The topics involved are

  1. question formation
  2. subject-auxiliary inversion
  3. auxiliary-negative contraction
  4. the nature of negation and negative phrases

In order, Question Formation (both y/n and Wh) requires that there be an auxiliary before the subject. It also requires a lot of other stuff, but the position of the auxiliary before the subject is the point to concentrate here.

There are several ways to get an auxiliary in front of a subject. You can simply swap them:

  • He was working when she called ==> Was he working when she called?

but if there isn't one, you hafta use do (the rule is called Do-Support) and put that in front of the subject:

  • She woke up at 3 am ==> Did she wake up at 3 am?

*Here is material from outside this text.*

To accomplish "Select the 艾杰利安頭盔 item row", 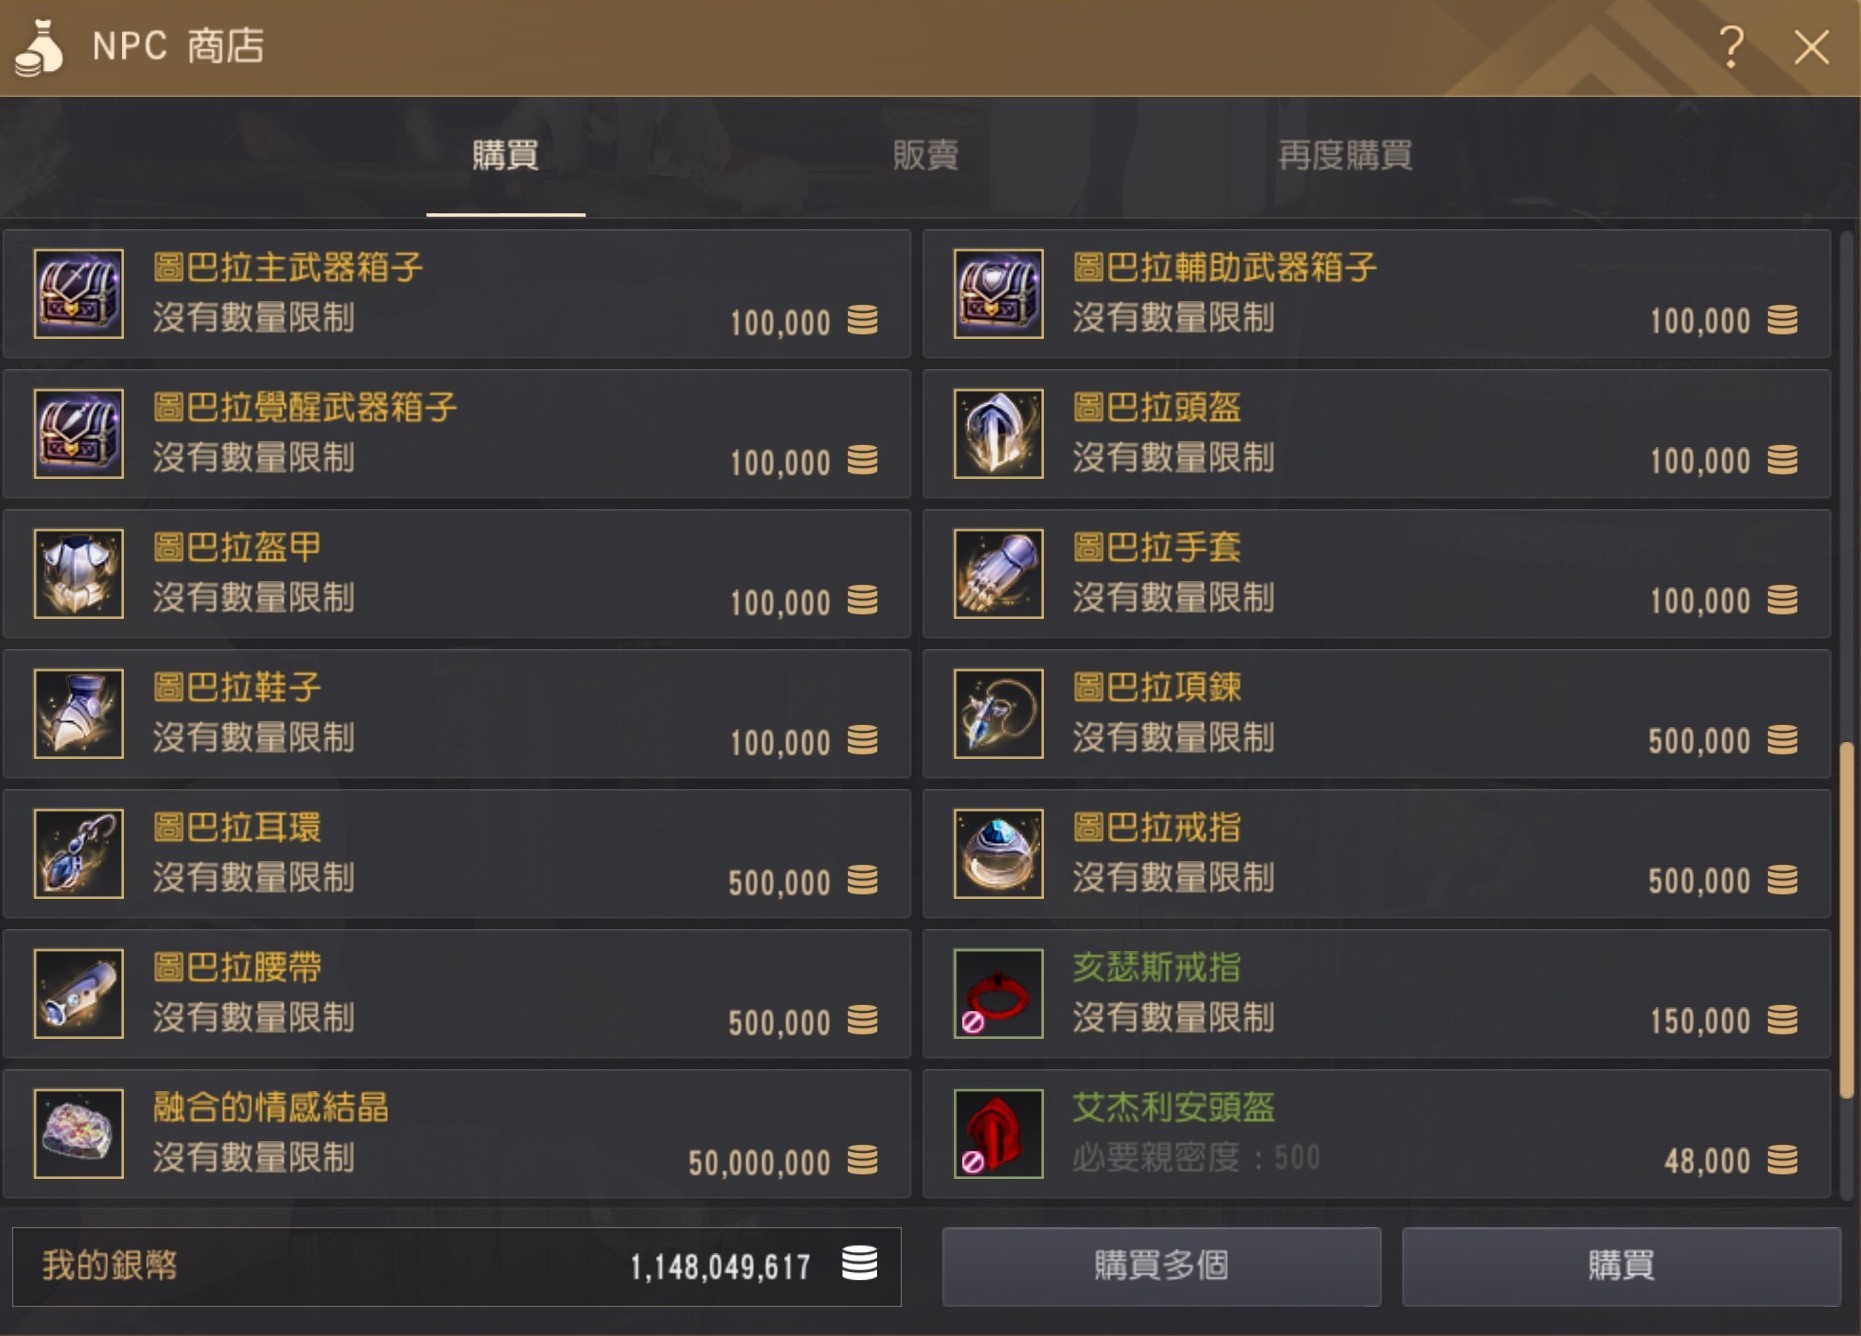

That's all simple enough. But if you add a negative, you complicate the syntax. The usual place for not is after the first auxiliary verb (as usual, if there is no auxiliary verb, Do-Support happens)

  • Bill is eating lasagna. + not ==> Bill is not eating lasagna.
  • Bill ate lasagna yesterday. + not ==> Bill did not eat lasagna yesterday.

Since the first auxiliary verb carries the tense marker, Do-Support changes the following verb to an infinitive (if it isn't one already), because do requires an infinitive complement. That's what happened to ate and eat above.

And that's simple enough, too, except that not has its own other uses;
negation is never simple.

In modern English, not is contracted whenever possible. Avoiding a contraction marks the sentence as not standard, and can be used to emphasize something, though one is not always sure of what's being emphasized.

  • He hasn't finished the painting yet.
  • He has not finished the painting yet.

The second sentence above is more likely to have a different intonation, and to be interpreted as a complaint or recrimination.

But contraction with a negative reifies an auxiliary, and forms a new one. This new auxiliary must now be moved or not moved as a unit, and can't be split up. When a movement rule like Question Formation inverts an auxiliary, it moves the whole contraction:

  • He has not finished the painting. ===> Has he not finished the painting?
  • He hasn't finished the painting. ===> Hasn't he finished the painting?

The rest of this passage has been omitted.